§ Task directions
Where a line below holds the string "will", copy that line.

Collected data entries
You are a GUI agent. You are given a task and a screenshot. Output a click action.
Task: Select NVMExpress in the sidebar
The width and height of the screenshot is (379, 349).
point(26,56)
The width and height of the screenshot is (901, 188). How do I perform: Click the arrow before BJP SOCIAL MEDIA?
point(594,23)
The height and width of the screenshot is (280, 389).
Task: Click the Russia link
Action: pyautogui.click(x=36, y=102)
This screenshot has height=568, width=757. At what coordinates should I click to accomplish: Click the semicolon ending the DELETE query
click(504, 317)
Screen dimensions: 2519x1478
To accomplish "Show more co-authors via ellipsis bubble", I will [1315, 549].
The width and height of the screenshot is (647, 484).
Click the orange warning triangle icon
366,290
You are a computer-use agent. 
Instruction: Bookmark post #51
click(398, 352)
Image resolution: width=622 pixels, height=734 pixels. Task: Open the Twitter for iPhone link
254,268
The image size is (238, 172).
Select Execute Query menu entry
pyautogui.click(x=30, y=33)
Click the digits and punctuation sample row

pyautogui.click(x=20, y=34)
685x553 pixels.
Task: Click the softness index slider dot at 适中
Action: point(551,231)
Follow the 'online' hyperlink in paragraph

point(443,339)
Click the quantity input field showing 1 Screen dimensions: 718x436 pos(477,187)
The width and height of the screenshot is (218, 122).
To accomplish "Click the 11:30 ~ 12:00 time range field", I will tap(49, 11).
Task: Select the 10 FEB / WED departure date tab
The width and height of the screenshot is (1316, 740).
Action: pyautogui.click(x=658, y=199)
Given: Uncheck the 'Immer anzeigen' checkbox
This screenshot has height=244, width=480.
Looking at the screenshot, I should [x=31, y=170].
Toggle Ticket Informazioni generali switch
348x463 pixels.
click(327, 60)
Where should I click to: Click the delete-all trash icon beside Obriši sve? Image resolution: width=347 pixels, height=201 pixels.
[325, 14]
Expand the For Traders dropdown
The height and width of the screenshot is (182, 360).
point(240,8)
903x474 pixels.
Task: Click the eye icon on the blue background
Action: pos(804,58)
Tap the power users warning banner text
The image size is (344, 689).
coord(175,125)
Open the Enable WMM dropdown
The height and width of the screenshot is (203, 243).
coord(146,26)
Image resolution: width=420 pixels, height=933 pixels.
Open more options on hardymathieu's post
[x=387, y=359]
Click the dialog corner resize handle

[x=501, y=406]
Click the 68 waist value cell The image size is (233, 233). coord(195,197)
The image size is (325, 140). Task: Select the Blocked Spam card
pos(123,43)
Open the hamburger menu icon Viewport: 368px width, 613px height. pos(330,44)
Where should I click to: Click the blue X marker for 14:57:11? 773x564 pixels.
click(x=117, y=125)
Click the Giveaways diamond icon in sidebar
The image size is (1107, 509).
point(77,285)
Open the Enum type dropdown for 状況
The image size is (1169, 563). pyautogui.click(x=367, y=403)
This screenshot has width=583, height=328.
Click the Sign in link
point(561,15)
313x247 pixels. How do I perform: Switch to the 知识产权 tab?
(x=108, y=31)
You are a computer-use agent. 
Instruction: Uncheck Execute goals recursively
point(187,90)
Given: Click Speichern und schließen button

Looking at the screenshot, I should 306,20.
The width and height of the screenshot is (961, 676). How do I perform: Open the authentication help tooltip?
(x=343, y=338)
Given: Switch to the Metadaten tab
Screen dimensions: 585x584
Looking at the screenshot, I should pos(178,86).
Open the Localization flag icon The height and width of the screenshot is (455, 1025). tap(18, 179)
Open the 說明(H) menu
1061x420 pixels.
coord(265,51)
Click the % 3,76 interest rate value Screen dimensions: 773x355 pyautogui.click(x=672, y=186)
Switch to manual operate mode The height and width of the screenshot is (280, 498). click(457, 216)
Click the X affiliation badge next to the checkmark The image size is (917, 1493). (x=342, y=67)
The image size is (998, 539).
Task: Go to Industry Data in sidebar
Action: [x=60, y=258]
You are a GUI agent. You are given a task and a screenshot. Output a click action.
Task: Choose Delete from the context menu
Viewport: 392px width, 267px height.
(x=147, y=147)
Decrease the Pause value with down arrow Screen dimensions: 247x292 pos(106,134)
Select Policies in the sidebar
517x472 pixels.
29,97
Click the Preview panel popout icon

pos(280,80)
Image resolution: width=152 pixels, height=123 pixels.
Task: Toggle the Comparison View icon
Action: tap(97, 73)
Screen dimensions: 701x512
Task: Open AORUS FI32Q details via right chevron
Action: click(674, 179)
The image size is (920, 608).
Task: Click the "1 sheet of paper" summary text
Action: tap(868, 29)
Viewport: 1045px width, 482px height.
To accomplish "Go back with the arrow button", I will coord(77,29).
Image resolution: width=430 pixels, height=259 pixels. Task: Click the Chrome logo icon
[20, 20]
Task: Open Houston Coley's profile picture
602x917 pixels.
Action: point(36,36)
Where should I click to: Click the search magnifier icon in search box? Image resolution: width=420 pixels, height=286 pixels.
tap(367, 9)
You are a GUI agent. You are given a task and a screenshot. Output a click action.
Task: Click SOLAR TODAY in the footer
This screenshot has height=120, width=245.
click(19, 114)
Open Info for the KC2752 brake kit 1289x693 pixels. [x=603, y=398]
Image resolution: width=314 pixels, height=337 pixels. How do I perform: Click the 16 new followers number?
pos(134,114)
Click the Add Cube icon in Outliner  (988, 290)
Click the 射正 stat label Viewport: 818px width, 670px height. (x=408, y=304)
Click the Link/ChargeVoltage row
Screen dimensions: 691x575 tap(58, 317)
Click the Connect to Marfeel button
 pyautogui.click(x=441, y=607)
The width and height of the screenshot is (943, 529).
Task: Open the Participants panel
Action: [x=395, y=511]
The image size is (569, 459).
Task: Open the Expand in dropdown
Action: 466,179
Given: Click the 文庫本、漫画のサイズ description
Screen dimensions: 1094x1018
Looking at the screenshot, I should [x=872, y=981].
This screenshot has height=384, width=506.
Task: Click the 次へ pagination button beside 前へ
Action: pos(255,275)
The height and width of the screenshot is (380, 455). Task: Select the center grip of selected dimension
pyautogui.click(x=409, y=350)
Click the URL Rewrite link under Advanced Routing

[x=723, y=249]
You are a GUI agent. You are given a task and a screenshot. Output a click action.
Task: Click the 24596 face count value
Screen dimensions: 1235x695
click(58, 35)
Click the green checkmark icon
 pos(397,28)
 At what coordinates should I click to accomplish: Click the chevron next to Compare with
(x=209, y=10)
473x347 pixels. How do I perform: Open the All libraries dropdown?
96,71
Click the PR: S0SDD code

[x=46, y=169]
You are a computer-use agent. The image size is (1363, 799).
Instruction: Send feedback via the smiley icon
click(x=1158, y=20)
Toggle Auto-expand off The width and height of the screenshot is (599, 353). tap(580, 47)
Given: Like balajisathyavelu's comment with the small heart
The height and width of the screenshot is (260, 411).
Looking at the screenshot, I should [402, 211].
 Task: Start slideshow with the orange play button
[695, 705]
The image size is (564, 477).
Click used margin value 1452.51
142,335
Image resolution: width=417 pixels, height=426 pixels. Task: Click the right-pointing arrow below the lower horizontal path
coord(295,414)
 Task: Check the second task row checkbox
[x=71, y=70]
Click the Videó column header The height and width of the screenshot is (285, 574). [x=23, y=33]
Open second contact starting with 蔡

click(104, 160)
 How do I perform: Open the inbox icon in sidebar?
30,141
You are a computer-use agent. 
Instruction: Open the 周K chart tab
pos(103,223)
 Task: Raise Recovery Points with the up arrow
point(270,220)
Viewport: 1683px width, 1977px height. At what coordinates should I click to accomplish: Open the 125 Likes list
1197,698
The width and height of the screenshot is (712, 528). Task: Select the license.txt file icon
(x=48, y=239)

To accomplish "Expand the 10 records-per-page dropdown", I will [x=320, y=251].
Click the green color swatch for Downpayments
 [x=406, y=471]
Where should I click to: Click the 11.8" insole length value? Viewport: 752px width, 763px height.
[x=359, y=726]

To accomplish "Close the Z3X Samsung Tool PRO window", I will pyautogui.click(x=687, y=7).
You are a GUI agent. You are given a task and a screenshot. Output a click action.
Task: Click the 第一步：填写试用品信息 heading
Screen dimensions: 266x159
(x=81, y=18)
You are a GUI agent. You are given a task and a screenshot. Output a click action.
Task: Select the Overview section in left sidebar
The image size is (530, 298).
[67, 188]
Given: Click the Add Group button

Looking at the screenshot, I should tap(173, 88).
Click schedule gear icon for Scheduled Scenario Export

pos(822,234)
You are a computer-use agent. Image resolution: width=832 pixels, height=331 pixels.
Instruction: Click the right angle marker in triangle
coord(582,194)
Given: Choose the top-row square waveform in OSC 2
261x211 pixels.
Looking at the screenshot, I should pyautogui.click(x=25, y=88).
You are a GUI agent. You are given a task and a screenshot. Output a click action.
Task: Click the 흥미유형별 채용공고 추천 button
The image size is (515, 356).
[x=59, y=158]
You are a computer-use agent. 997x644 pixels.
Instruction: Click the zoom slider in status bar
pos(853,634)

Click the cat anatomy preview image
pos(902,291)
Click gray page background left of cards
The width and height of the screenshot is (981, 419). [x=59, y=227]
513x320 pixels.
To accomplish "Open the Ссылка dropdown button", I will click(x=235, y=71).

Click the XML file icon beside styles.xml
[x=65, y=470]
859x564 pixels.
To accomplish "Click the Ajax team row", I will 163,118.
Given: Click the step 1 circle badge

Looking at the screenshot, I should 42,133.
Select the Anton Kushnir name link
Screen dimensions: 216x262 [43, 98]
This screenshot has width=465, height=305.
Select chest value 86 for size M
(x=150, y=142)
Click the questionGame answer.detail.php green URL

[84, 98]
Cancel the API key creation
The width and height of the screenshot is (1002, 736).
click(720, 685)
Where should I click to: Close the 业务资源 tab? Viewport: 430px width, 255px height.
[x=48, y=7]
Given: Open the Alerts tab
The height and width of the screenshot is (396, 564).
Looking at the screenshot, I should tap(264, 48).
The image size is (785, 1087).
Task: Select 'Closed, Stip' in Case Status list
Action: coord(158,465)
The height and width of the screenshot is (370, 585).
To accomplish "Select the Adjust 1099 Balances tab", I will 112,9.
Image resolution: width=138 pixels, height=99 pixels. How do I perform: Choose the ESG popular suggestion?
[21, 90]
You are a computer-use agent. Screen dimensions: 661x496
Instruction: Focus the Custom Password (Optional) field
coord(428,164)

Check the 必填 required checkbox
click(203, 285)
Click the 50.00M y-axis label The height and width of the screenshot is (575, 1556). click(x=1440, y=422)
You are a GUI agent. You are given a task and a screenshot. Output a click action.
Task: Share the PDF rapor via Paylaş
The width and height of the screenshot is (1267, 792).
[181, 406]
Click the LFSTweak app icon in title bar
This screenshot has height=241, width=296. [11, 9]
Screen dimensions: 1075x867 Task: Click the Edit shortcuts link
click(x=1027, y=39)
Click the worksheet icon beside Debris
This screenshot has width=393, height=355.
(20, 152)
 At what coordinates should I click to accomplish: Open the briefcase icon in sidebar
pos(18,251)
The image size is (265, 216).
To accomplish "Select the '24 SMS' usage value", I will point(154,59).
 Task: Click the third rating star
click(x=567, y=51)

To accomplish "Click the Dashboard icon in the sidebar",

§ Exercise answer
To accomplish "Show more co-authors via ellipsis bubble", I will [1315, 549].
To accomplish "Click the 11:30 ~ 12:00 time range field", I will tap(49, 11).
To accomplish "Go back with the arrow button", I will coord(77,29).
To accomplish "Expand the 10 records-per-page dropdown", I will [x=320, y=251].
To accomplish "Close the Z3X Samsung Tool PRO window", I will pyautogui.click(x=687, y=7).
To accomplish "Open the Ссылка dropdown button", I will click(x=235, y=71).
To accomplish "Click the Ajax team row", I will 163,118.
To accomplish "Select the Adjust 1099 Balances tab", I will 112,9.
To accomplish "Select the '24 SMS' usage value", I will point(154,59).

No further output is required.